Hospital
Monday, May 10, 2010 at 3:32AM | by
Otter
Man With Hat: Charcoal & Paper & Bumpy BusI promised mom I wouldn't write anything about her medical condition. Let's just say that it's got some strikingly bad moments, and some that give me hope we've got a bit of time.
She's alert, mostly, and has slept most of the night.
It's nearly 3:30 in the morning.
I finished grading final exams and papers, checked my math, saved my gradebooks, and turned in the final marks from the hospital.
It's eerily quiet tonight. They've slowed her fluids to a low gush (60 instead of 100), and are watching her for infections. She's not up and down so much, and has slept well.
The nurses and doctors have left her alone tonight except to take a little blood before letting her sleep.
When my work was done, it was quiet, but I wasn't ready just to sink down into that silence yet. I'm still not.
So I wandered out into the halls, and around the ward. Old man a few doors down has every light in his room on and basketball on the television, as though enough electricity might beat back whatever it was that brought him here.
If I walk a little down the corridor, televisions mutter and squawk even at three in the morning. Several people give me a smile or a wink. I wonder if they rather enjoy whatever it is that has them here: waited on hand and foot, not even compelled to wipe their own bottoms, they eat and are made well.
Next to our room is an old black woman. I keep playing with euphemisms: "An elderly African American lady." No. She's old. She's black, but somehow faded, as though her skin were giving up on being any color at all. She's bent nearly double in her bed. No family visits. Whether she's asked the nurses to leave the door open or they have just done so, I don't know. She wears the indignity of hospital patient gowns with a kind of resigned hopelessness. Her jaw is stubbornly set, but it seems as though it just got that way twenty years or more ago and never shifted: there is no power in it.
I want to go into her room, but there's a screen of privacy, of loneliness, of hopelessness that I don't think I'm meant to break with trivial banter.
So much of hospital chatter is meant to sustain an interest in life. And there are moments when the patient has resolved that life is over, or that the question of life is a wearisome one. Ecclesiastes puts it beautifully: "the silver cord is snapped, the golden bowl is broken." I teach that to my students as a Jungian archetype for the masculine and feminine energies, and all around me here on this ward I think I can feel the clutter of broken hope, broken desire, waiting.
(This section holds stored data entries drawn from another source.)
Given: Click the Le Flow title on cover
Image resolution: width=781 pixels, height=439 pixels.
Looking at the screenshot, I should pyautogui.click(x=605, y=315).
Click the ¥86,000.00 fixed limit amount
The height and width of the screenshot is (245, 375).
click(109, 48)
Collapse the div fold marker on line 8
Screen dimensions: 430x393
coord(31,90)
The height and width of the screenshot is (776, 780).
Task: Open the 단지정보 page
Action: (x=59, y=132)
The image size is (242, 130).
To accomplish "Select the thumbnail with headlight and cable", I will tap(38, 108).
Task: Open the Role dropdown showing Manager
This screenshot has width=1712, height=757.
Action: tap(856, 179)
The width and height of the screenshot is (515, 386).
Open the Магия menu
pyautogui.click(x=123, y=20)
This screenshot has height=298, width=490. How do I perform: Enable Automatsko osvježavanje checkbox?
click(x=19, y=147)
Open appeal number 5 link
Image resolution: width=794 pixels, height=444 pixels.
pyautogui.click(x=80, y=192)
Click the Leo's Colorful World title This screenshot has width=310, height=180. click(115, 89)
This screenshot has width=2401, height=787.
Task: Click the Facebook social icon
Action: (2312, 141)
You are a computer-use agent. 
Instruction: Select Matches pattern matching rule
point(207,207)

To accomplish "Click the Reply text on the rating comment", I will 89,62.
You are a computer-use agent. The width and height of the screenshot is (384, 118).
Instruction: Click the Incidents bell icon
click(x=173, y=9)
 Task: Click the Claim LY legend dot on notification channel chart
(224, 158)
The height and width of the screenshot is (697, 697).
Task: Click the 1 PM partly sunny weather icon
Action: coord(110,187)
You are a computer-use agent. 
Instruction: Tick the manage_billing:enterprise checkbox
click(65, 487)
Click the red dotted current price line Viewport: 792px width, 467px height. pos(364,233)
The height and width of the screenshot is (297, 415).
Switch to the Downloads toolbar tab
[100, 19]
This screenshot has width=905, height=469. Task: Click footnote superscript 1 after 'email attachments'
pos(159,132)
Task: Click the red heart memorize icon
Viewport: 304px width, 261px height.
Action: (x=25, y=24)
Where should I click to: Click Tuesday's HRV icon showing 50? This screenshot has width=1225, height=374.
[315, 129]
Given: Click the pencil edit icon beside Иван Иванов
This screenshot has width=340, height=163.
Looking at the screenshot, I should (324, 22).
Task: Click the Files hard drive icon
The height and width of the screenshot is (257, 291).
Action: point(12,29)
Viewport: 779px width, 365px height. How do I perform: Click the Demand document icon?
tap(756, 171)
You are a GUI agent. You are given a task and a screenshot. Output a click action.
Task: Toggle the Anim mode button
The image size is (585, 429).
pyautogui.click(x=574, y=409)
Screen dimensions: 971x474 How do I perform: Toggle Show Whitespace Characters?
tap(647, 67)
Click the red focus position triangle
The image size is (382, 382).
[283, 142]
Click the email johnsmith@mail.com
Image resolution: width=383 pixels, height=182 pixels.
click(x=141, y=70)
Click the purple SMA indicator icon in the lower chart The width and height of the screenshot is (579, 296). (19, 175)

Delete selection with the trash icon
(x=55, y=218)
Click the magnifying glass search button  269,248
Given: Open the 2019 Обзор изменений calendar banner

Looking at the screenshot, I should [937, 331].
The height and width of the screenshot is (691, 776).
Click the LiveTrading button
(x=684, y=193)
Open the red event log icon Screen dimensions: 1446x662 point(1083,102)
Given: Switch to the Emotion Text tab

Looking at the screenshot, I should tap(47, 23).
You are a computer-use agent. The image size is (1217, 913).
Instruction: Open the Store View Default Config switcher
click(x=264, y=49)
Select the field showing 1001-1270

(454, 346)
And there's nothing wrong with that.
Ending a life is a choice, and a dignified one. To say "I've done what I want to do, and now I'm merely lingering" must be hard enough without adding guilt to it.
Dylan Thomas wrote to his father, "Do not go gentle into that good night... rage, rage against the dying of the light."
I would say, "Just be sure. And being sure, be sure of our love, or if you can't manage that, at least be sure that your way now leaves behind the lovelessness that we've all created."
But you don't get a chance to even say that. Sometimes there's nothing to do but sit and watch, and wait, while the hospital gets quiet, and even the machines that prop up our frail biological life fall silent like altar fires going out.


Reader Comments (3)
http://gabrielgadfly.com/poetry/how-to-greet-death
I love those lines from Dylan Thomas. They always make me think of how desperate love makes us. We become so sure that if the one loved could just share our strong emotions that everything would somehow be alright.
It's pitiful and beautiful, heartbreaking and regenerative. A gentle reminder that we are most lovely when we are weak.
Those lines are a snapshot of what strength looks like when in the shadow of something that has only the appearance of strength. The son urges his "weak" father to fight, but it is the son who is the broken one. As the son looks into the face of the father who lies dying, it is easy to imagine the father as the strong one. The son's urging to rage is really his heart-cry of "don't leave me".
Dylan Thomas makes me cry.
The last audible words my mother spoke (of which I am aware) were spoken to my sister as a medical team took her, all poked and prodded and entubated, into the elevator and down to surgery. "Why are you doing this to me?"
Certainly she'd have rather died quietly without all of that.
If we'd have known she was dying, we'd have given her that. I hope she understood that it was hope and desperation and love that drove us to "do that to her".
Please. Just one more day, Mom. One more hug, Mom. One more chance to say I love you.